Vaccines Do Not Cause Autism
This question comes up often enough that it deserves a direct answer. Vaccines do not cause autism. A 2025 WHO analysis reviewed 31 primary research studies published between 2010 and 2025, covering data from multiple countries, and confirmed no causal link between childhood vaccines and autism. The same conclusion applies to the trace amounts of aluminum used as an adjuvant in some vaccines and to thiomersal, a preservative once common in multi-dose vials. The WHO has reaffirmed this finding repeatedly since 2002. A large cohort study using nationwide Danish registry data on children born between 1997 and 2018 reached the same conclusion.
The original 1998 study claiming a link was retracted, and its lead author lost his medical license for ethical violations and data manipulation. Decades of research involving millions of children across multiple continents have consistently found no connection.
When Signs Typically Appear
Although the biological roots of autism are present before birth, behavioral signs emerge gradually as a child reaches social and communication milestones. Some early markers are visible before a child’s first birthday: not responding to their name by 9 months, or not showing a range of facial expressions like happiness, sadness, or surprise by that same age. By 12 months, a child who doesn’t use gestures like waving goodbye or play simple interactive games like pat-a-cake may warrant closer attention.
Between 15 and 24 months, the signs often become clearer. Not pointing to share something interesting by 18 months, or not noticing when others are hurt or upset by age 2, are commonly noted markers. By age 3, not joining other children in play is a significant indicator.
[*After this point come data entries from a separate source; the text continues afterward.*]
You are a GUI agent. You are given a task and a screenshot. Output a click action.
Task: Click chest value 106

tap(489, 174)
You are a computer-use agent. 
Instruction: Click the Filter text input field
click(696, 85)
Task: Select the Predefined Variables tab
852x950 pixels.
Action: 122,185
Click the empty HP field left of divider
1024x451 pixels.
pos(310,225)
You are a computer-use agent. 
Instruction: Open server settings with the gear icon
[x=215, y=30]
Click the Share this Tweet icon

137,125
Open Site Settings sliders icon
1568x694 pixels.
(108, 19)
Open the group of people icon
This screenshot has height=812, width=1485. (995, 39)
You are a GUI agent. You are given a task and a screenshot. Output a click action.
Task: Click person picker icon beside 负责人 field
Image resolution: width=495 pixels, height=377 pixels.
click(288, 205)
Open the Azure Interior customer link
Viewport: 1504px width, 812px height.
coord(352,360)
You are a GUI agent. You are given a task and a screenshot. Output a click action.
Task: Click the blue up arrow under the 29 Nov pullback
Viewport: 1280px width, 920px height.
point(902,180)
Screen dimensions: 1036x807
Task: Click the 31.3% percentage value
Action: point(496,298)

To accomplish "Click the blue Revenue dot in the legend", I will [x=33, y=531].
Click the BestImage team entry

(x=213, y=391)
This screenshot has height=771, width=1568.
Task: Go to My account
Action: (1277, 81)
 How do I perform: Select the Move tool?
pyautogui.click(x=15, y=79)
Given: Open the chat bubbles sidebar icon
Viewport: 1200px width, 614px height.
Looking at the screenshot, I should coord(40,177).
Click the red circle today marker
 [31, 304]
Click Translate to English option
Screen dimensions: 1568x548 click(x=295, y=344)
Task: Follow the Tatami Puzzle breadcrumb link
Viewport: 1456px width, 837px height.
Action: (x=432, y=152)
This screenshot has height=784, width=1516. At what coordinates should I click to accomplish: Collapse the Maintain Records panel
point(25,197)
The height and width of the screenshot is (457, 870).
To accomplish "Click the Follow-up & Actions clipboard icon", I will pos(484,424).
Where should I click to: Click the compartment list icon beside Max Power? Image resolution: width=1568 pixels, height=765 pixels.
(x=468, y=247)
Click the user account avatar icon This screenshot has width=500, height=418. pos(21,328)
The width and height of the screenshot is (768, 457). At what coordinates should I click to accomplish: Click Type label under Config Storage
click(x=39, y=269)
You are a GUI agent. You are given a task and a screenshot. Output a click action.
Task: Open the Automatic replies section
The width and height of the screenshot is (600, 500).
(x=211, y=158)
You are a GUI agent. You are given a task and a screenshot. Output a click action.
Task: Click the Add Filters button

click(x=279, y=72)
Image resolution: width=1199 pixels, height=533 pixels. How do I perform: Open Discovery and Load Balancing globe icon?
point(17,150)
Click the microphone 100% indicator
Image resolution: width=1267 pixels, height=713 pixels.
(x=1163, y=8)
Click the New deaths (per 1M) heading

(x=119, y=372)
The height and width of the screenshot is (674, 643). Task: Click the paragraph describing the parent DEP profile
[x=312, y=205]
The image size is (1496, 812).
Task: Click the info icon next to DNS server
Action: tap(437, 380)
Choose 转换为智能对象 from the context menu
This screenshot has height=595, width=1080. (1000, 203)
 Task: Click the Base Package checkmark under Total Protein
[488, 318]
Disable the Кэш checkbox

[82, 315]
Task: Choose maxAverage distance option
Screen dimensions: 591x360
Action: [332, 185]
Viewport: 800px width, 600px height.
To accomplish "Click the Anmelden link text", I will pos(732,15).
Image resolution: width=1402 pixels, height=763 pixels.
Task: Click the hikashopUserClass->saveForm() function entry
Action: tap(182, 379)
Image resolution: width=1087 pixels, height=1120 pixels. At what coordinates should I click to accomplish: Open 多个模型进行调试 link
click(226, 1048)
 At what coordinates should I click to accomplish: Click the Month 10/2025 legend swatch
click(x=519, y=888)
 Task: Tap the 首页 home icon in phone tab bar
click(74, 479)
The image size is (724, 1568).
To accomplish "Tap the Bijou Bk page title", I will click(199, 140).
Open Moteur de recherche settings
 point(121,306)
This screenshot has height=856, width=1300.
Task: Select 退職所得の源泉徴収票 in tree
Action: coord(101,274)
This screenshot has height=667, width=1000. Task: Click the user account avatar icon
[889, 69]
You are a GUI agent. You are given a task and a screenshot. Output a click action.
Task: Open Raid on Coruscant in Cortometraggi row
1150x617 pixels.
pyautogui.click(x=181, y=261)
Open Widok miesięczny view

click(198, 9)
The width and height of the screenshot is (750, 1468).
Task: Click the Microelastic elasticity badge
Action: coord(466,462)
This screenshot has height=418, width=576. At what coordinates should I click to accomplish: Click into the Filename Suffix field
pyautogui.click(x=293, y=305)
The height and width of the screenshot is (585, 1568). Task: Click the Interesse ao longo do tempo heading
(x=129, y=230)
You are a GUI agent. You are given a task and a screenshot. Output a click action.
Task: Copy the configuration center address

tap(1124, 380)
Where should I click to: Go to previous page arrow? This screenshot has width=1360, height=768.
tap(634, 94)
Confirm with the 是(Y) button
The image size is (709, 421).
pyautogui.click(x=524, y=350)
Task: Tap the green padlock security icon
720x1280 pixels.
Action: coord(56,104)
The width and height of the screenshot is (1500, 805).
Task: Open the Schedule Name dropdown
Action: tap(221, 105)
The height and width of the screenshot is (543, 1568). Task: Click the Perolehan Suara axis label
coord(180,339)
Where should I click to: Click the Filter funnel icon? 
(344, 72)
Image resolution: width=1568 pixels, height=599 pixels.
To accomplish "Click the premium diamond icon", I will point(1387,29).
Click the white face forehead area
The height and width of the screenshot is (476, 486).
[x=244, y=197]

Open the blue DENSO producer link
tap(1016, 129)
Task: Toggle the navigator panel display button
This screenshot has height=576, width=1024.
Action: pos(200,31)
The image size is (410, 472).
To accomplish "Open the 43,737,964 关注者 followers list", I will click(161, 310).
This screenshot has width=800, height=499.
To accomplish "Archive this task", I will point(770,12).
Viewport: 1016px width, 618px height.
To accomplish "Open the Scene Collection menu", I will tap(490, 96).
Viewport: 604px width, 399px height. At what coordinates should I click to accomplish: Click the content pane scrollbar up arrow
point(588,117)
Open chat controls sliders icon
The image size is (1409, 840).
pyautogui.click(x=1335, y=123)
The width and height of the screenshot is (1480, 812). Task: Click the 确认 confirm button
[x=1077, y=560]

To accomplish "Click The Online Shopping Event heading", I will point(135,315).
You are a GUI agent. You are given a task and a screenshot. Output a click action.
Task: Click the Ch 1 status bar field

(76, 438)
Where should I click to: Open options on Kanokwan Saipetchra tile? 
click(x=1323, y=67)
Later milestones include not engaging in pretend play by age 4 or not performing for others (singing, dancing, acting) by age 5. These milestones aren’t rigid cutoffs, but missing several of them is a reason to seek developmental evaluation.
Most children receive an autism diagnosis between ages 2 and 4, though the condition can be reliably identified as early as 18 months in some cases. Earlier identification generally leads to earlier support, which tends to improve outcomes for communication and social skills during the years when the brain is most adaptable.